Elle te laisse croire un instant, qu'elle ne te quittera plus, jamais.
Plus jamais.
Mais elle s'enfuit, t'abandonne aux tremblements.
Même si son départ manque un tournant et peut-être l'arrivée d'un renouveau heureux,
Tu sais que viendra d'abord un long moment compliqué.
Tu sens que ta voix va s'éteindre, que ton corps va suivre ce brusque et inopiné départ.
Tu sais qu'il n'existe plus aucun moyen de la, de les retenir.
Elles sont multiples, maitresses de leur avancement, semblent avoir une destinée propre.
Tu ne contrôles plus rien, tu subis tes choix, regrette et hais les décisions.
De joie, de peur, de rire, de frustration, d'émotion, de tristesse.
Leur nature importe bien peu.
Elles coulent déjà loin, disparaissant sur ta peau abîmée.
Presque invisibles, les larmes montrent que tu as baissé les armes.

***

Comme expulsés d'une bulle d'air, nous fûmes projetés chacun à une extrémité de la pièce. Ma tête ripa contre le mur. Des étoiles tachèrent mon champ de vision. Quand le monde cessa de tourner autour de moi, je tentai de me relever mais mon corps n'était pas aussi indemne que dans la... vision ? situation surnaturelle ? le rêve ? Je secouai la tête croyant à un délire de mon esprit épuisé et malmené. Mais je vis que Ludovic était tout près de moi et il me fixait.

-Pince-moi, me dit-il.

Je le regardai, ahurie.

-Pince-moi, je veux vérifier que tout est réel. Allez !

Je le fixai comme s'il était fou.

-S'il te plait, ajouta-t-il séparant exagérément les syllabes.

Je répondis à sa quête et lui pinçai le bras. Il sauta en l'air. Il me fixa d'un air outré, la main sur le bout de chair que j'avais serré.

-Je t'ai demandé de me pincer, non pas de m'arracher la peau.

Je détournai les yeux, pas sûre de savoir quoi répondre.

-Bon alors, ça s'est vraiment passé ?

-Si nous sommes deux à nous en rappeler j'imagine...j'imagine que oui !

Il s'assit à côté de moi, contre le mur. Le silence s'installa. Je le rompis.

-Tu... tu m'as pardonné ?

Il s'éclaircit la voix avant de répondre.

-Je ne sais pas si pardonner est un bon terme. Disons que je te tolère pour l'instant, va-t-on dire.

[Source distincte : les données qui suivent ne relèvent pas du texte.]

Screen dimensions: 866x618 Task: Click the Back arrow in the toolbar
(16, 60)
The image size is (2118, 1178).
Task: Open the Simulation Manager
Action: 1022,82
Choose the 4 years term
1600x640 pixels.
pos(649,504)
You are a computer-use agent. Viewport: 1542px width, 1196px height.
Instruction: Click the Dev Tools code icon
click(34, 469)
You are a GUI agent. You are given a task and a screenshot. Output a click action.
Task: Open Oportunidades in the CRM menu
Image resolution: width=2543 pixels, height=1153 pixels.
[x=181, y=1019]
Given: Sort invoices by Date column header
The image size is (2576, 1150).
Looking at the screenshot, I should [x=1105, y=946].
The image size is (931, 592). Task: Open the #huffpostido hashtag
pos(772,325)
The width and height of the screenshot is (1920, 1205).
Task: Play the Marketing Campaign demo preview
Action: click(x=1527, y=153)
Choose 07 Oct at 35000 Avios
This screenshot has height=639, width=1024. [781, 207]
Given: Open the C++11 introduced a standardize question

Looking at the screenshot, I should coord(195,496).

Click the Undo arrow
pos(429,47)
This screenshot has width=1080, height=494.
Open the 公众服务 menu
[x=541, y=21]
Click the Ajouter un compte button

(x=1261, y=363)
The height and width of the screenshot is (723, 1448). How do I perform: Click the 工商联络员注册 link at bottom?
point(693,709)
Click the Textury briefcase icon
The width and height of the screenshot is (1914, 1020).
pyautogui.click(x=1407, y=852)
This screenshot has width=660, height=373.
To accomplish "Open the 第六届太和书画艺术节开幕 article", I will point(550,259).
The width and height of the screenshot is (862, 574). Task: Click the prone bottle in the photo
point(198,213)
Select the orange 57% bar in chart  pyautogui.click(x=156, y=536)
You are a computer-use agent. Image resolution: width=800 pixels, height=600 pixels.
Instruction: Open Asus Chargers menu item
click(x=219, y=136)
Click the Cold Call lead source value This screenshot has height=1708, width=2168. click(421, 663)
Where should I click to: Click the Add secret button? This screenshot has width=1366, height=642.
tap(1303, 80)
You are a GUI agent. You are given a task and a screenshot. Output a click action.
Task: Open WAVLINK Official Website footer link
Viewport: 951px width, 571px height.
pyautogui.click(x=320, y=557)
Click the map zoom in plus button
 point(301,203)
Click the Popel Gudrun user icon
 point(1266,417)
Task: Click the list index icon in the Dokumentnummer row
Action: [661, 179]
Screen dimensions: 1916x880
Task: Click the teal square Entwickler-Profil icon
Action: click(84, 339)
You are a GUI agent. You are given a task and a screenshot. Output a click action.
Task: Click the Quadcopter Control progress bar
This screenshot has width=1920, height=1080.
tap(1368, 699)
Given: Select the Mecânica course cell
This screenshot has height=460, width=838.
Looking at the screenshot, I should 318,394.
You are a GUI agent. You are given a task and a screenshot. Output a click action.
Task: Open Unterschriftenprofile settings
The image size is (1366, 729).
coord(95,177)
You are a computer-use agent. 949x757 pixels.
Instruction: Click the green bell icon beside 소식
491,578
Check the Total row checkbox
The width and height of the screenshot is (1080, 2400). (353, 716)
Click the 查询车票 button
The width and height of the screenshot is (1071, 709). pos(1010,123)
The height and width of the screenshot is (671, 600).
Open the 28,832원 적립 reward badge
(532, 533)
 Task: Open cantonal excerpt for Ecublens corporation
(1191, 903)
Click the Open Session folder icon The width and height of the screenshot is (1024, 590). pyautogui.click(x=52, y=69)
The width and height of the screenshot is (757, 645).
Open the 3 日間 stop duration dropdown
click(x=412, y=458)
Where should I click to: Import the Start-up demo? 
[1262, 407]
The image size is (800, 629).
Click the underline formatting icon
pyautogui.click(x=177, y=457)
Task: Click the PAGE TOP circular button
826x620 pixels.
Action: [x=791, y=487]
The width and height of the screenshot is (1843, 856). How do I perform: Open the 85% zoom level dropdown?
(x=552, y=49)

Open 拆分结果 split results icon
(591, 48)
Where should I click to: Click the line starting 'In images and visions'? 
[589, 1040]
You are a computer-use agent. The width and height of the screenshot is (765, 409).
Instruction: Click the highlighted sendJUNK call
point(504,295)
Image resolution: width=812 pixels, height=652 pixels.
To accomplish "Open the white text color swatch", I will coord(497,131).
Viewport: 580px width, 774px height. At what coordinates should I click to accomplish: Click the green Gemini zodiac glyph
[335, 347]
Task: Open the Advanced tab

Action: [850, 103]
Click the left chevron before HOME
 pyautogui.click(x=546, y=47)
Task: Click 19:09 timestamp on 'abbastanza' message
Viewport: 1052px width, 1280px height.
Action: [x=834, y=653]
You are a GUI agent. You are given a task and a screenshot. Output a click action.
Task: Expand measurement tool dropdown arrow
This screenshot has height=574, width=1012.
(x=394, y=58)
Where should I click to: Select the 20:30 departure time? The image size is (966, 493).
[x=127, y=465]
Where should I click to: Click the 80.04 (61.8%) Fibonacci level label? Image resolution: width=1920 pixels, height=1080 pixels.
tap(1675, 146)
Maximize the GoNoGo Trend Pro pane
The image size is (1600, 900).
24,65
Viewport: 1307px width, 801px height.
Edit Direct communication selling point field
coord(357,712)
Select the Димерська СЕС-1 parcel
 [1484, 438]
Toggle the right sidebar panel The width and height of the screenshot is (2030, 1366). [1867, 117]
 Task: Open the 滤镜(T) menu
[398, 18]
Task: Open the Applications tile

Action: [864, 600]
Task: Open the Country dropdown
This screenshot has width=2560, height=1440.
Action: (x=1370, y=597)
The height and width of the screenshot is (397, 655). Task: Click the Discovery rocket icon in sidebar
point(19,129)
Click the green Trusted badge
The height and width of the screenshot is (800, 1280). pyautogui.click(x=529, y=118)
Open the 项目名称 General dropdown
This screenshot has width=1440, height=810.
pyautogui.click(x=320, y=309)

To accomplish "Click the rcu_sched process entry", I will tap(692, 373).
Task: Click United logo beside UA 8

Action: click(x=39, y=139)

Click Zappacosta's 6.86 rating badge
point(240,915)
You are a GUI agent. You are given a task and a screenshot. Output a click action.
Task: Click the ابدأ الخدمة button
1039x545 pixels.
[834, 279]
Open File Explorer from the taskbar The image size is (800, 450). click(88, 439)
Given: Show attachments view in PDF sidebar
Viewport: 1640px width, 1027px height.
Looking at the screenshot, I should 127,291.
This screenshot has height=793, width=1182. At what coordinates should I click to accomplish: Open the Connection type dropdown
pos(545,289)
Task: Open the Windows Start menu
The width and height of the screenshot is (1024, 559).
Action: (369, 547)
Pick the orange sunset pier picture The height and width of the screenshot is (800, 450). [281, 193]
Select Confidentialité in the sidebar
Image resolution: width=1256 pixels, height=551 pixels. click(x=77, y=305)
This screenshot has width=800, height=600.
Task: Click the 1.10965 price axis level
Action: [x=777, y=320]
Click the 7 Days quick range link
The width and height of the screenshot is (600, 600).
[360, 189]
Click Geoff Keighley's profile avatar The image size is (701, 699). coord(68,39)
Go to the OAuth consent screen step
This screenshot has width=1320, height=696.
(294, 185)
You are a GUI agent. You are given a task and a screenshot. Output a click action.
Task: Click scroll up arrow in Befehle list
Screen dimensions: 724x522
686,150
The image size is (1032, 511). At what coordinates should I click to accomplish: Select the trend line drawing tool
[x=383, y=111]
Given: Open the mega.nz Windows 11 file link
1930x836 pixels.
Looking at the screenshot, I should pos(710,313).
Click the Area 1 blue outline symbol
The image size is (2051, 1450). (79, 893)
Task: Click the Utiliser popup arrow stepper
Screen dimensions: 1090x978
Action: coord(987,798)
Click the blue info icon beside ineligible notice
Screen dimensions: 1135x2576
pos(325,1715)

Il plongea la tête dans ses mains.

-Je ne sais pas trop où j'en suis. Mais si c'était vraiment Lily que nous avons vue, et je crois vraiment que c'était elle, je me dois d'honorer ma promesse, de l'honorer, même si cela signifie te protéger. Et puis, il y a ma mère...

-Ta mère... soufflai-je.

-Oui, si elle a donné la vie pour toi, tu te dois d'en valoir la peine, ne crois-tu pas ?

J'étais déboussolée. Complètement perdue. J'étais partagée entre la culpabilité, la peur, la haine, le tout. Je ressentais tout et rien à la fois. Je n'avais aucune idée de qui j'étais et de ce que tout cela signifiait. Je n'avais conscience que d'une chose ; j'avais tué quelqu'un et de sang-froid. Oui, j'en avais rêvé, oui j'en avais fantasmé, mais que l'idée prenne corps était encore autre chose. Et pour ajouter à mes problèmes, c'était une innocente. Elle avait une vie, des amis, un amour...J'avais tout détruit. Tout. Et voilà qu'une horde de morts m'annonçait que j'étais une héritière perdue et faisait reposer sur moi le prix de leur mort et l'avenir, et une soi-disant putain de prophétie. Je secouai de nouveau la tête. La culpabilité me rongeait complètement, sans porte apparente de sortie.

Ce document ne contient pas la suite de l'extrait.